*Source extract:*
The only thing standing in the way of this today is that MacOS doesn't expose a user space file system API. You can do this on Linux, Windows, and BSDs today.

(No, file provider extensions don't cut it, Apple devs who read this, please give us a FUSE equivalent, we know it exists).

Groxx
15 replies
20h57m

Does https://osxfuse.github.io/ cover this? Or is there some fundamental issue? (beyond "it's not built in")

duped
8 replies
20h33m

Well that requires a kext so it's a nonstarter, and fuse-t uses NFS which is extremely janky and unreliable on MacOS.

The fundamental issue is that macOS doesn't provide an API for this natively.

skissane
7 replies
19h29m

fuse-t uses NFS which is extremely janky and unreliable on MacOS

I was wondering what issues you were talking about, and then I found this - https://github.com/macos-fuse-t/fuse-t/issues/45 - data corruption

The fundamental issue is that macOS doesn't provide an API for this natively.

The API is there, Apple just doesn’t want to give anyone outside of Apple the entitlement that lets them use it. I don’t understand why Apple won’t.

Well, I understand that would require them to document it, ship public headers, and support it for external developers - but why not?

duped
3 replies
16h12m

The API is there, Apple just doesn’t want to give anyone outside of Apple the entitlement that lets them use it.

If no one can call it it's not an API, it's an implementation detail. And I don't even think its exposed by headers, just alluded to by people who claim APFS is implemented in user space.

I was wondering what issues you were talking about, and then I found this

Worse than this, it's possible to DoS a Mac with an NFS server just by refusing to reply to a request. That's unacceptable for a user space file system (although FUSE is only kinda better, in that it can force processes that read from the FS into uninterruptable sleep that prevents them from being killed).

Well, I understand that would require them to document it, ship public headers, and support it for external developers - but why not?

Because Apple doesn't give a fuck about developers. Every developer will eventually learn this, but for those that haven't - Apple doesn't want you writing software for their platform, unless you're an Apple employee and on an Apple team paid to do it. It's why their docs suck, it's why to learn anything you need to watch ADC videos instead of read manpages, and it's why all the cool stuff is behind protected entitlements that you can't get or will be limited in using.

skissane
1 replies
16h3m

Worse than this, it's possible to DoS a Mac with an NFS server just by refusing to reply to a request.

I wonder if their SMB/CIFS client implementation has these kinds of issues? It probably gets used more heavily

And I don't even think its exposed by headers

Apple (accidentally?) released some of the private headers for this feature in one of their open source releases: https://github.com/apple-oss-distributions/msdosfs/blob/rel/...

duped
0 replies
14h54m

Maybe? It's kind of hard to tell. It's not exactly easy to write any of these servers from scratch to find out. But I wouldn't be surprised - they want app developers to be using the file provider extension API, which is unsuitable for everyone who isn't making a Dropbox clone.

*Supplied entries:*
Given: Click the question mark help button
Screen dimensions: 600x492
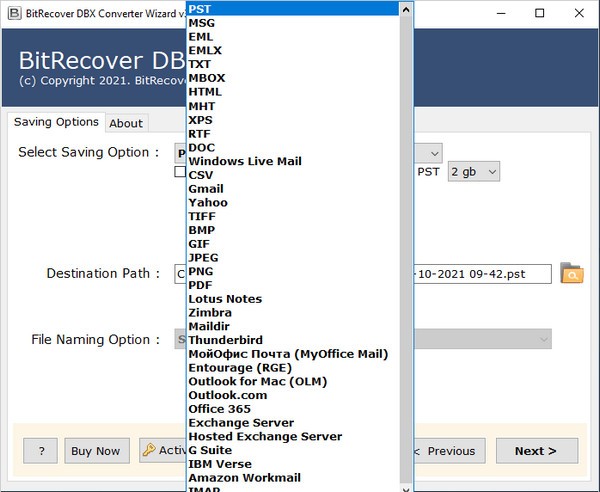Looking at the screenshot, I should [x=41, y=451].
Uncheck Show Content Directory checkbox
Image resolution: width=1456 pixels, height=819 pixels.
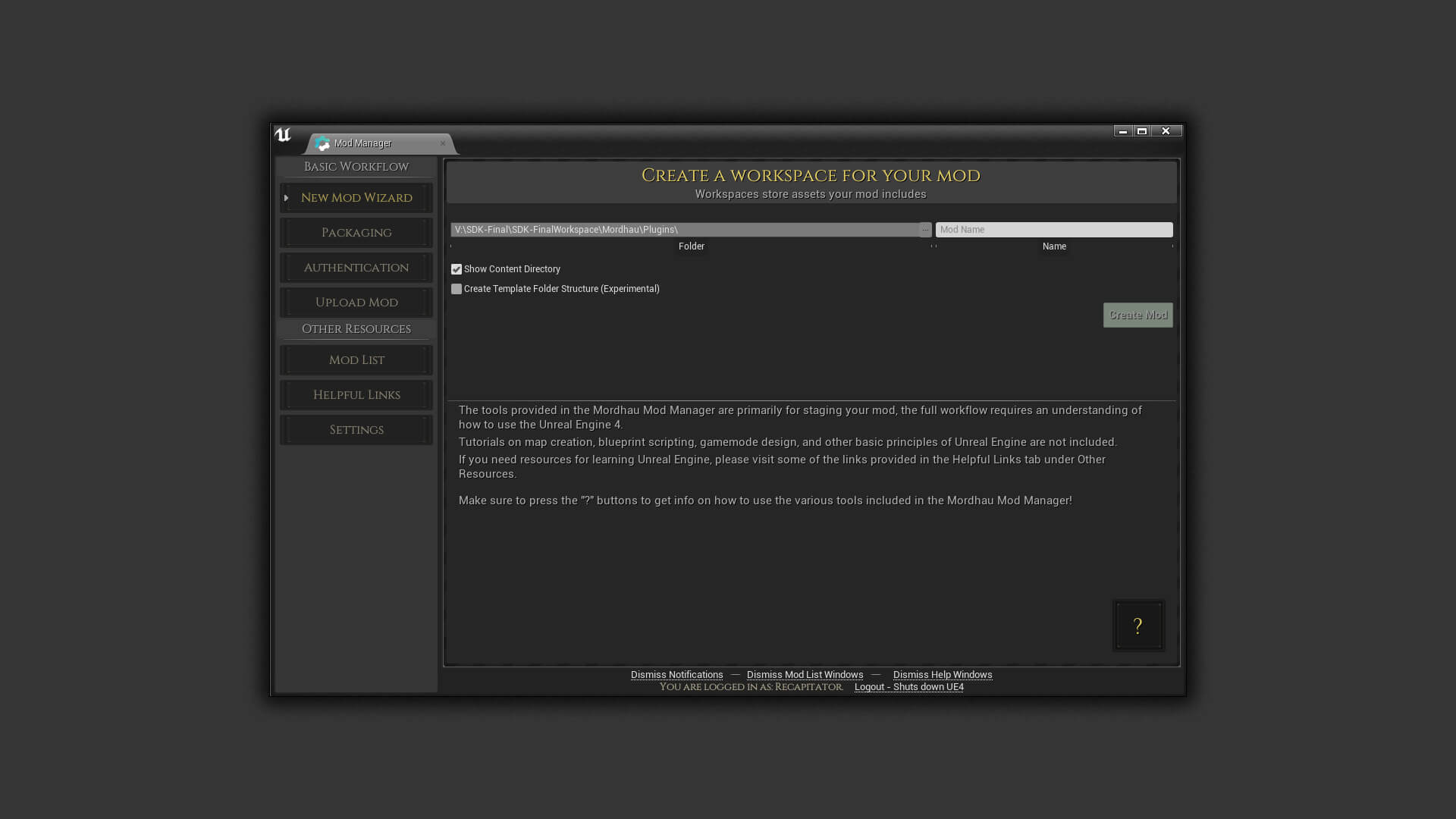pyautogui.click(x=457, y=269)
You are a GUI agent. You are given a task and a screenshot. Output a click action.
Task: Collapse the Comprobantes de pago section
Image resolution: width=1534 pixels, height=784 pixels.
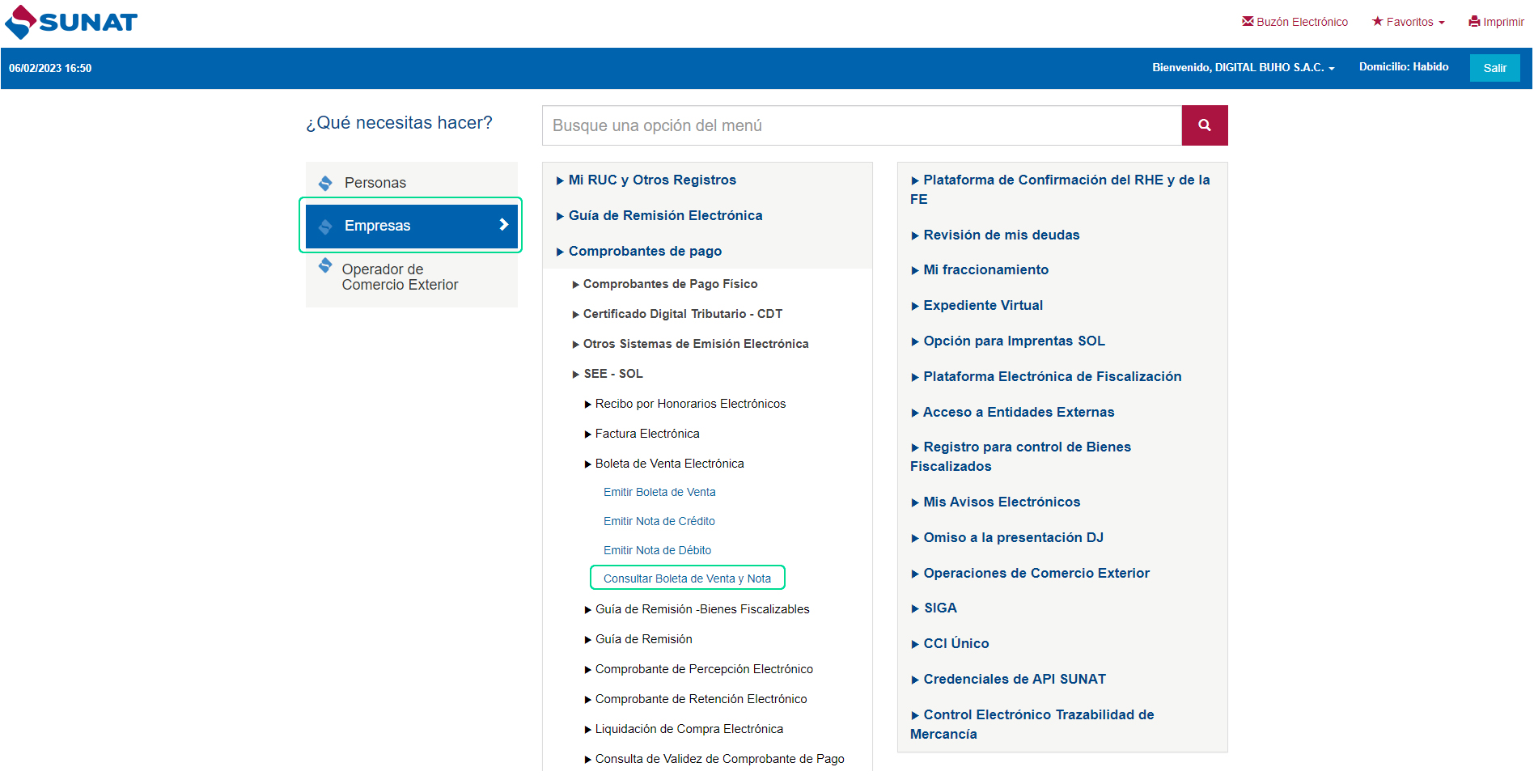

*Work to be completed:* In the forum thread, why is osxfuse called a nonstarter?

*Solution for this task:* It requires a kext.